Puis, M. de Liv… vit à la campagne, et, campagne pour campagne, je ne vois pas trop le plaisir qu’il y a à fuir loin des siens et de Paris. Car il faut toujours chercher dans le rayon de Paris. Eh! bien, là, je t’avoue que je crois bien trouver quelque chose, mais figure-toi qu’il te faut aller un peu chercher toi-même. Tu me réponds que tu n’oses pas; vas-y avec Marie. Tu vois ma mère, qui a pris son parti d’aller à Montpellier. Veux-tu que je l’en blâme? A l’âge de mon père qui positivement ne veut plus aller loin de Lavagnac, et avec l’état de souffrance de ma mère que les longs voyages fatiguent, est-ce qu’ils n’ont pas le droit de choisir le quartier d’hiver qui leur convient? Est-ce qu’ils t’empêchent d’en choisir un autre? Est-ce que, pendant quinze ans, ils n’ont pas été préoccupés de toi? Depuis 1829, j’entends parler de maris proposés. Pendant quelques années, mon père ne rêvait que de t’établir. Puis, tes répugnances les ont un peu ralentis, et ils te laissent faire.

Malheureusement, il y a dans ton caractère une certaine énergie passive qui résiste à une action, en même temps que tu n’as pas assez de force pour agir par toi-même.

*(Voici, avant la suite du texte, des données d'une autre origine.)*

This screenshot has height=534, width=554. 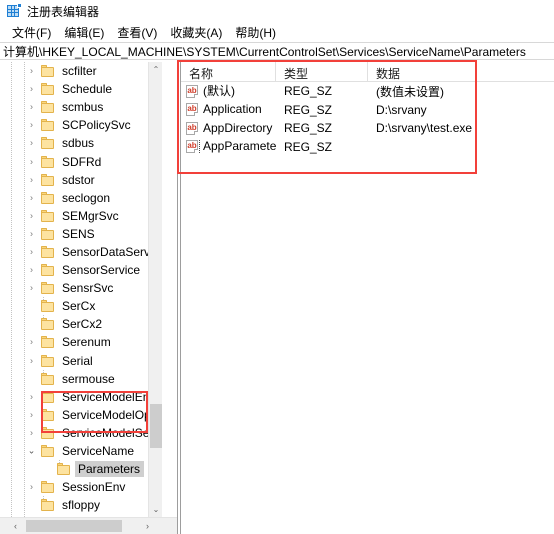 I want to click on tree-item-sens: › SENS, so click(x=81, y=234).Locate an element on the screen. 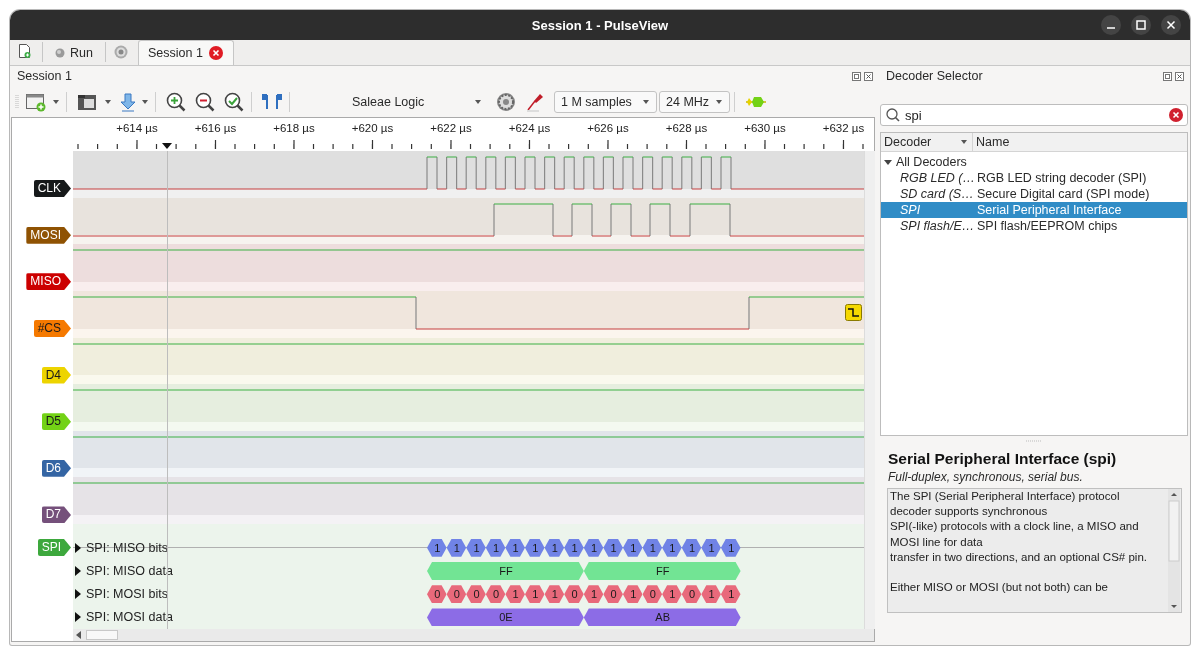  channel-label: D4 is located at coordinates (56, 375).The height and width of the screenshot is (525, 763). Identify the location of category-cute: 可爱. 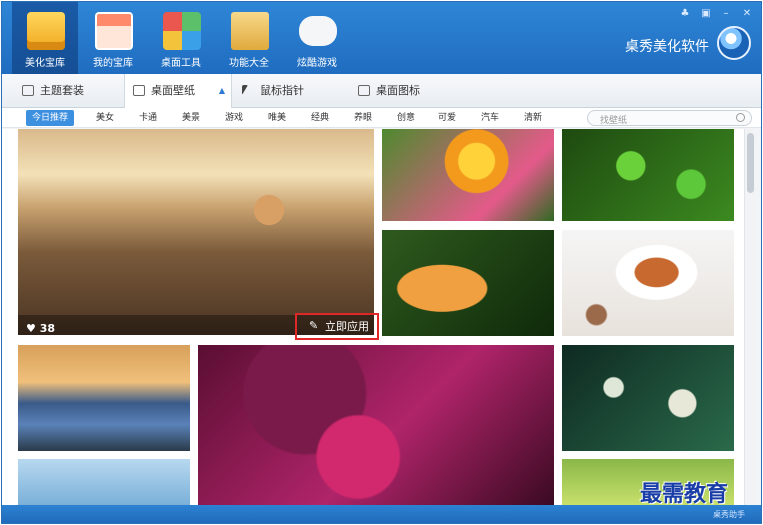
(447, 118).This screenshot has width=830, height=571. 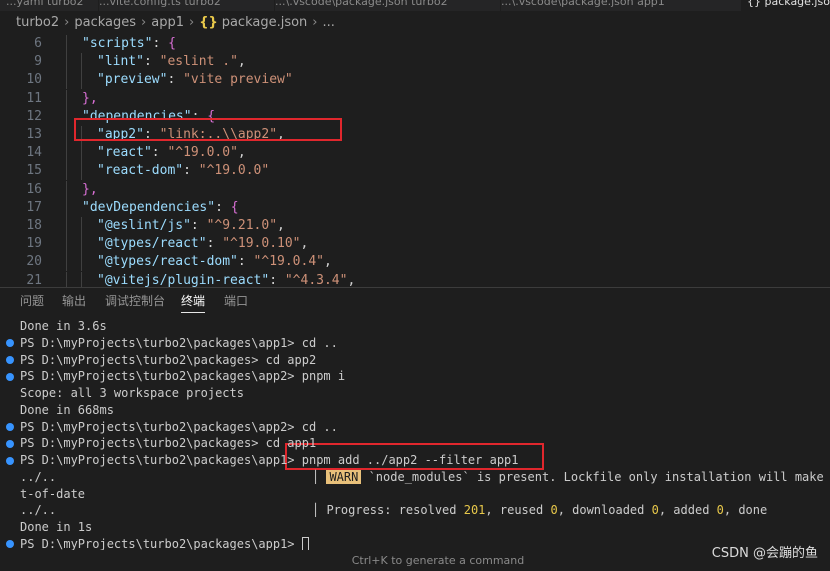 What do you see at coordinates (385, 6) in the screenshot?
I see `editor-tab: ...\.vscode\package.json turbo2` at bounding box center [385, 6]. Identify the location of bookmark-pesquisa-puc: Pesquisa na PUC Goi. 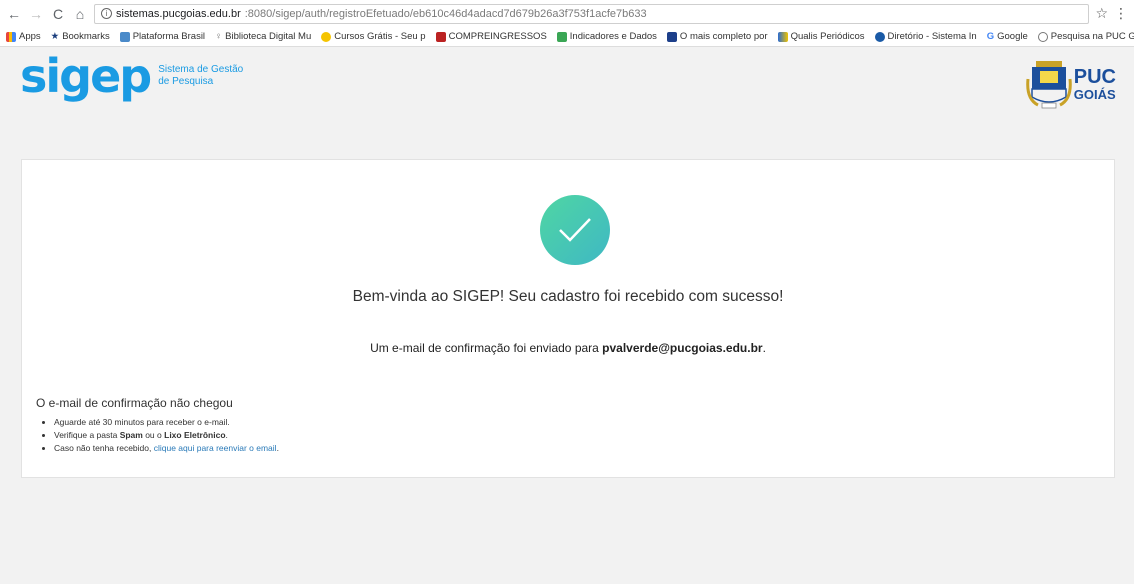
(1086, 36).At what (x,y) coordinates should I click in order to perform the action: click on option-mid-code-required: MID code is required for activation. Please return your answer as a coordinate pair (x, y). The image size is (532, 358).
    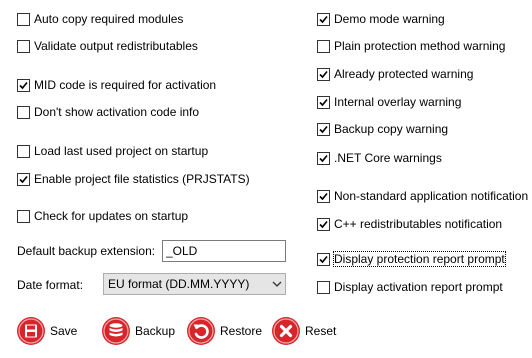
    Looking at the image, I should click on (116, 85). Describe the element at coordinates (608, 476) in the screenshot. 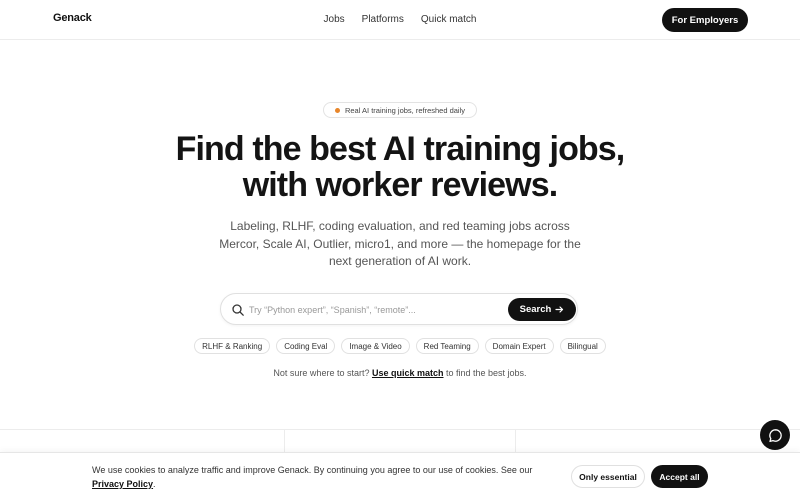

I see `only-essential-button: Only essential` at that location.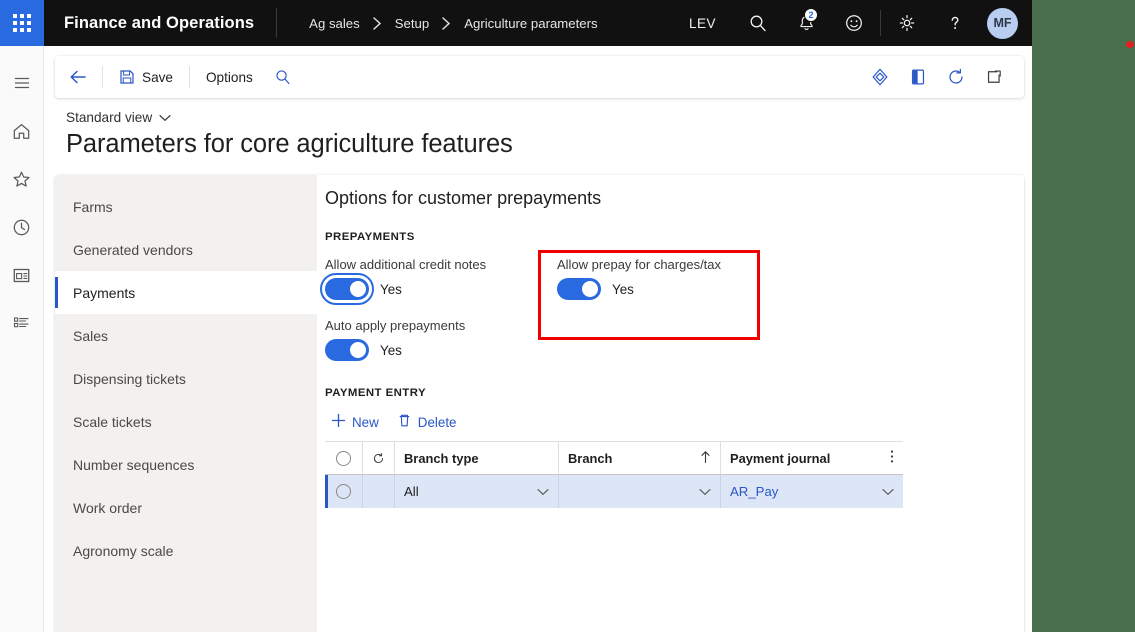  What do you see at coordinates (614, 553) in the screenshot?
I see `grid-empty-area` at bounding box center [614, 553].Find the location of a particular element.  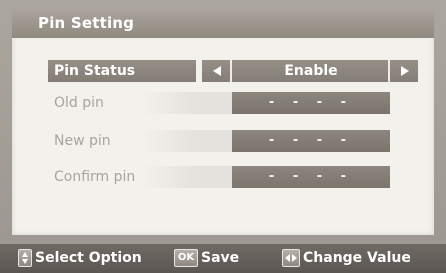

left-arrow-icon is located at coordinates (217, 71).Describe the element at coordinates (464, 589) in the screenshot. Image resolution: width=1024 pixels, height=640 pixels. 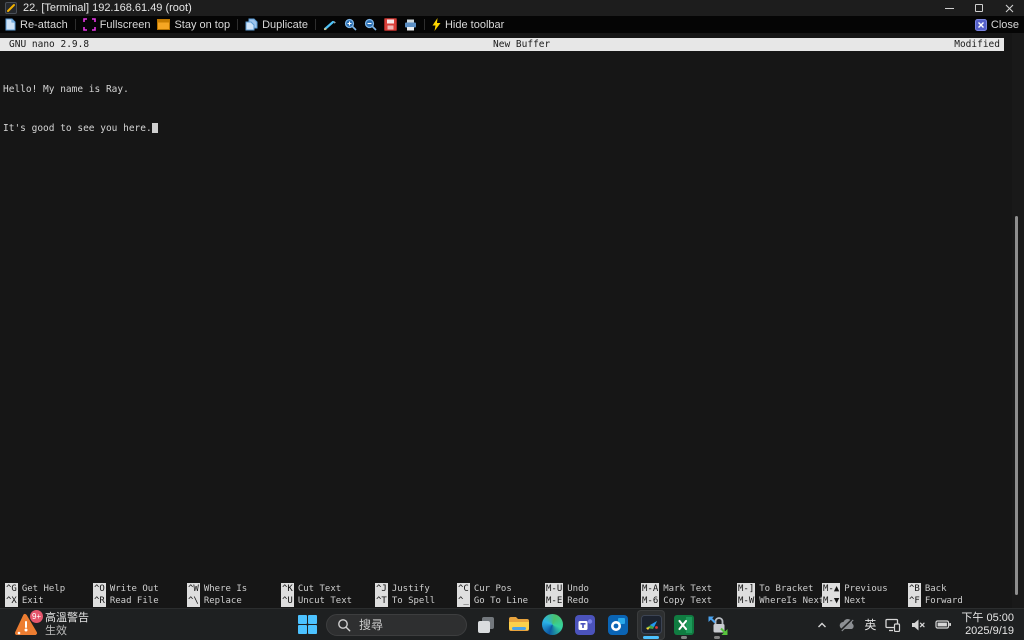
I see `shortcut-key: ^C` at that location.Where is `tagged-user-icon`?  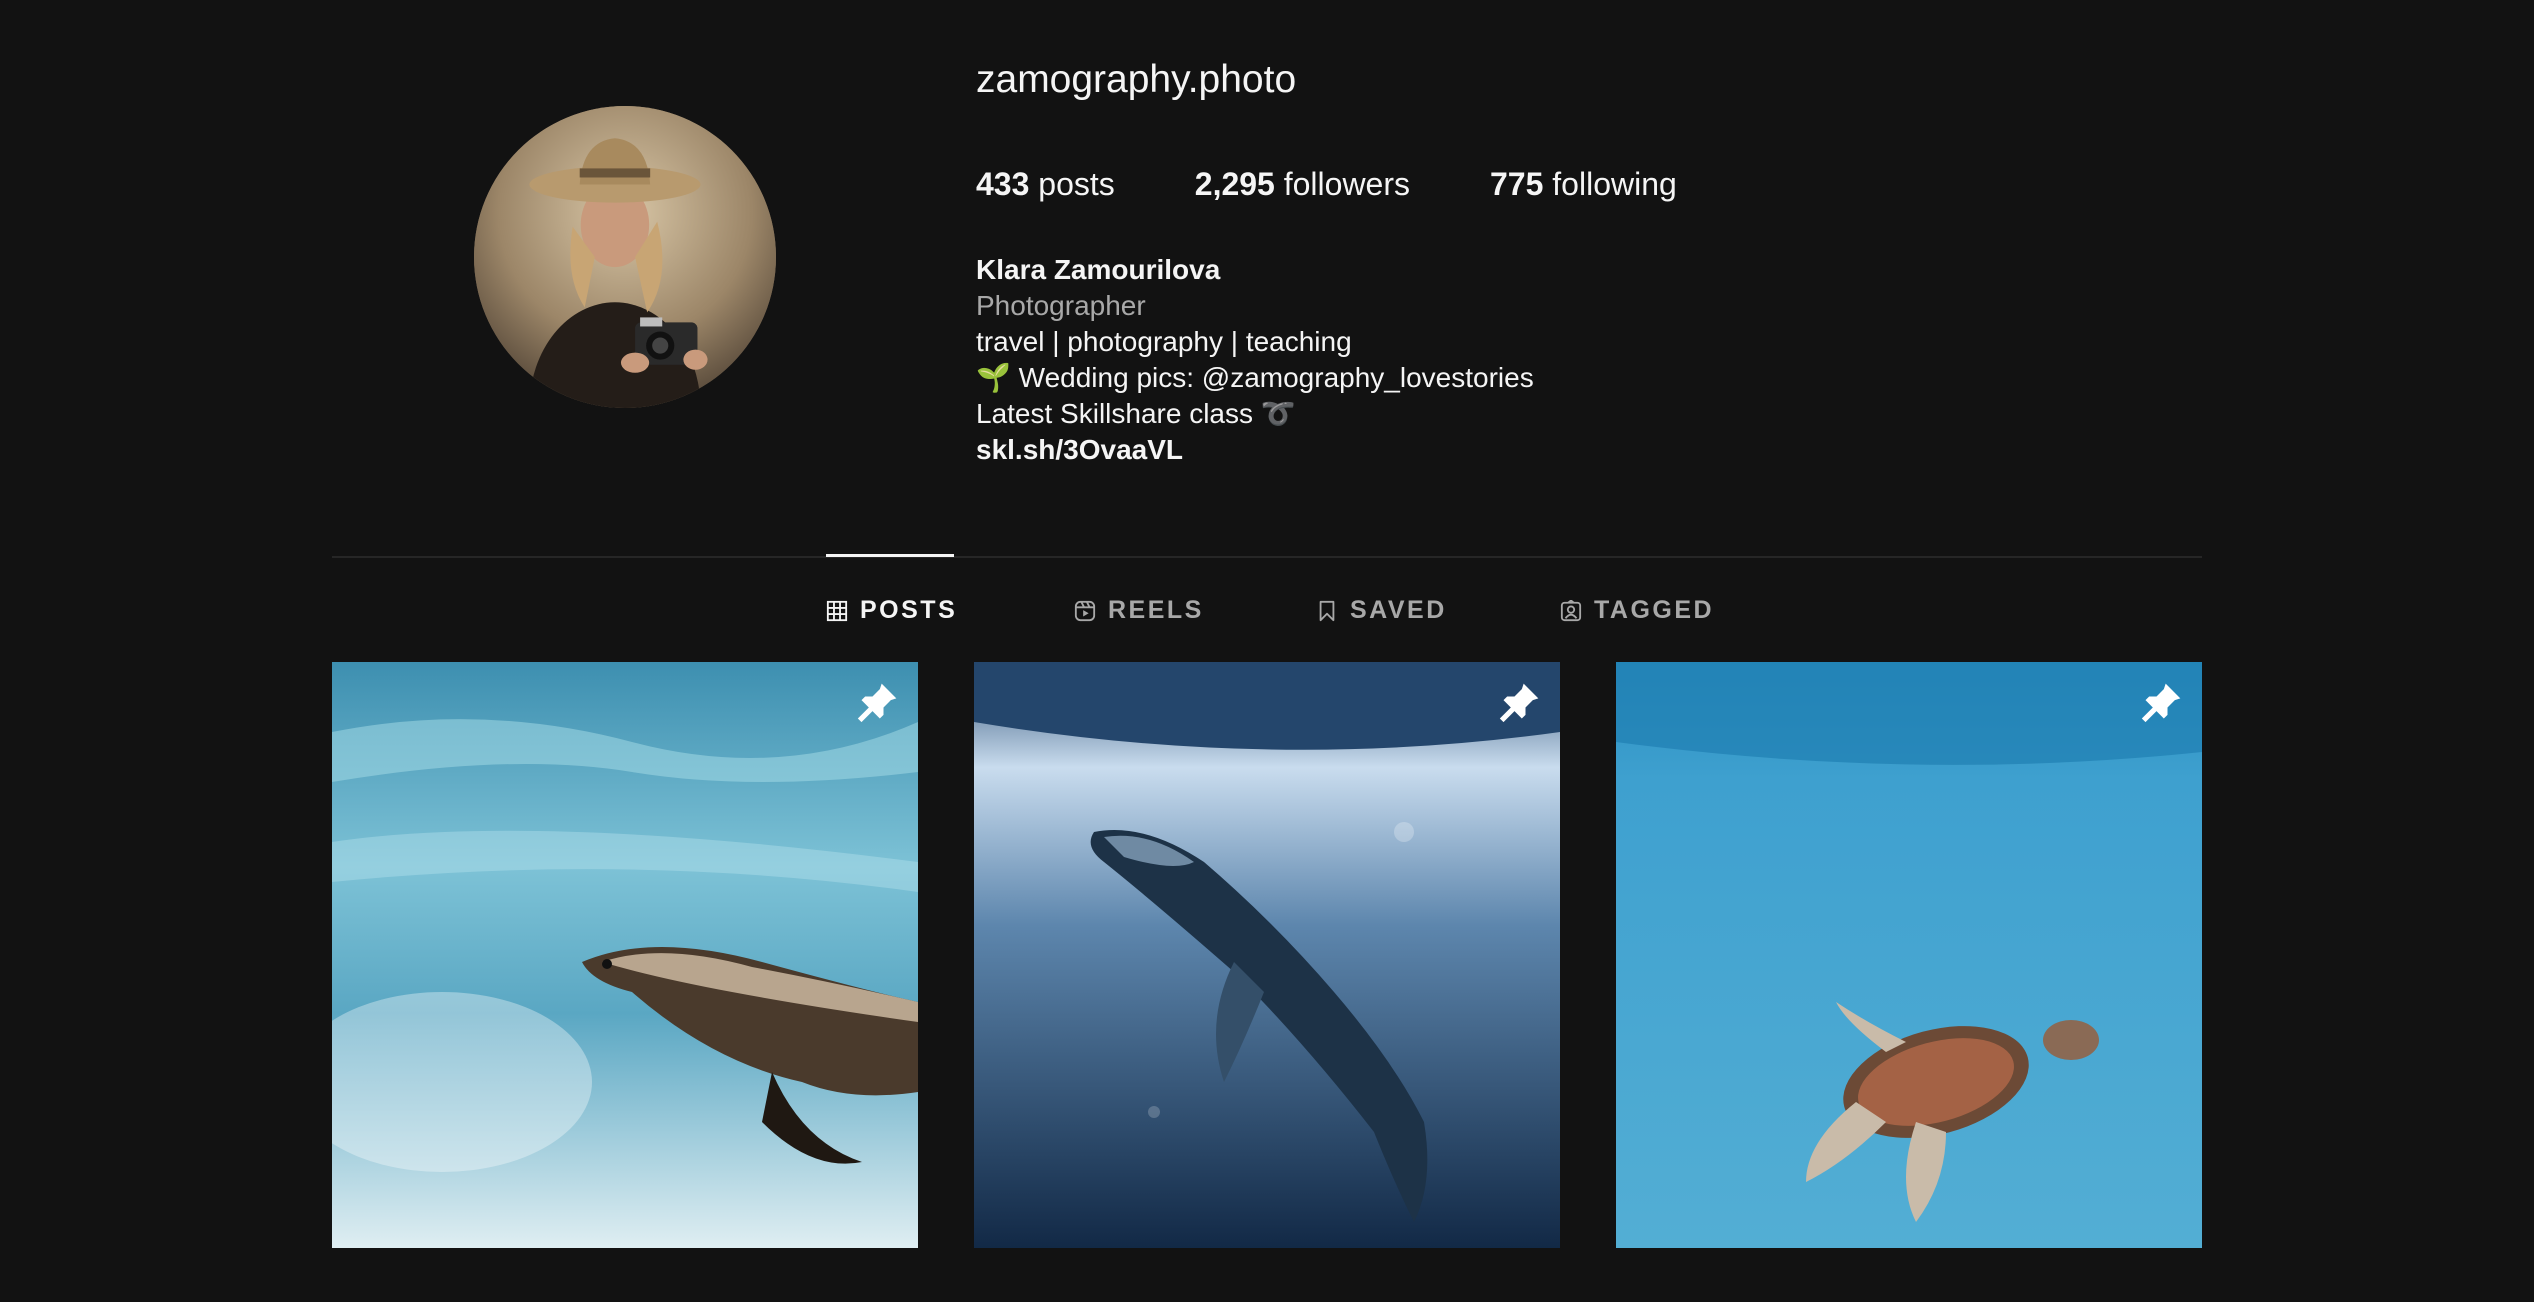 tagged-user-icon is located at coordinates (1571, 610).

Tu sais vouloir, quand il s’agit de refuser; tu ne sais pas vouloir, quand il s’agit de faire. C’est là un grand malheur pour toi? Quand Clotilde a choisi son mari, je suppose qu’elle avait assez d’esprit pour l’avoir sondé à l’avance; elle l’a accepté. En aurais-tu fait autant? Tu me répondras: « Tous les maris ne sont pas comme Théophile. » J’en conviens, mais ceux qui ont plus de bon sens n’ont-ils pas certains inconvénients que Théophile n’avait pas? Clotilde a voulu. A-t-elle eu tort ou raison? Va le lui demander. Toi, chère amie, souviens-t’en bien, tu ne voudras jamais. Je te prie de prendre, dans l’exemple que je te cite, ce que je veux constater, c’est que Clotilde a été une femme qui a su vouloir faire. Elle a fait. Je ne cite pas Marie, parce que Marie est une femme positive, mais qui, en voulant, n’a pas vu probablement les inconvénients avec la netteté de coup d’oeil que je suppose à Clotilde.

Maintenant, sonde bien ton coeur et surtout ta force de vouloir. Si tu crois pouvoir me dire: « Je veux positivement me marier et je saurai supporter certains inconvénients du mariage », je te promets (ceci entre nous) d’aller, au mois de décembre, à Paris, de chercher très sérieusement quelqu’un, qui très certainement ne sera pas parfait, et si, comme je l’espère, je te le trouve, alors tu le prendras en sautant par-dessus toutes les conséquences que tu peux prévoir. Prends ton temps et réponds-moi un oui ou un non positif, si tu en es capable.

Adieu, chère petite soeur. J’ai encore bien des choses à te dire, mais je ne les dirai que lorsque j’aurai ta réponse. Il faut que tu voies dans ma lettre une fameuse marque d’amitié, car je t’avoue que j’ai un peu souffert en t’écrivant toutes ces duretés.

Notes et post-scriptum
1. Reproduite en bonne partie dans *Notes et Documents*, t. IV, p. III sq.1. Reproduite en bonne partie dans *Notes et Documents*, t. IV, p. III sq.